• **Selection**:
In today’s challenging global landscape it’s easy to let ED&I priorities slip, thinking of them as a ‘nice to have’ while you’re solving the ‘big problems.’ But we believe that the thriving organisations in ’24 will be the ones that are continuing to integrate ED&I into their core business strategy.
Why? Because building a diverse and inclusive organisation is not just the right thing to do – it’s right for business too.
When we’re living in a world where uncertainty is the only constant, it makes sense to have a workforce that can tackle the ‘big problems’ from every angle, bringing together talent to provide the perspective that we might not need right now, but which is likely to be needed in the future.
Here, we speak to five of our campaign signatories about how companies can best maintain momentum in ED&I in ’24, and the key areas they should be focusing on to keep it at the top of the business agenda.
Thank you to Ruby Anandajayasekeram, Global Diversity and Inclusion Excellence Advisor at Shell, Donna Herdsman, Senior Client Partner, Head of DE&I Consulting (EMEA) at Korn Ferry, Jacqui Gavin, Head of ED&I at Britvic, Paul Modley, Director of DE&I at AMS and Caroline Rhodes, Global Inclusion & Diversity Director at Diageo for sharing their thoughts on the ED&I areas to focus on in the year ahead.
Accountability is the backbone of ED&I efforts, ensuring transparency, genuine commitment, and measurable progress.

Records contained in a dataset
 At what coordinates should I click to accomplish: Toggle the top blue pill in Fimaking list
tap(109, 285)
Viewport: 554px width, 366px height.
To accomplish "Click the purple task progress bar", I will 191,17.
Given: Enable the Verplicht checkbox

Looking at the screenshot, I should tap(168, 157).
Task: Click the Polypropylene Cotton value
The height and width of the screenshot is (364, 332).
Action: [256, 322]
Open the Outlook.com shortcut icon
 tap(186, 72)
...
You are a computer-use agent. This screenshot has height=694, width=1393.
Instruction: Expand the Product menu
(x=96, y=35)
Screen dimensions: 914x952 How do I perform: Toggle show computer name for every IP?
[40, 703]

• **Problems and tasks**:
1/ Answer these questions about the ED&I article:
(a) What does the ED&I article call the backbone of ED&I efforts?
(b) How many campaign signatories are spoken to in the ED&I article?
(c) What position does Jacqui Gavin hold at Britvic?
2/ Please go on with the ED&I article, picking up after its final sentence.

• **Exercise responses**:
1/
(a) Accountability
(b) Five
(c) Head of ED&I

2/
And it’s something that we champion at Change the Race Ratio when we ask our signatories to set and publish targets for ethnic minority representation on company boards and leadership teams.
Accountability that’s driven by and supported by business leadership is crucial, as it's this culture of leading from the top that will empower organisations to attract and retain dynamic, innovative, and competitive talent in the future.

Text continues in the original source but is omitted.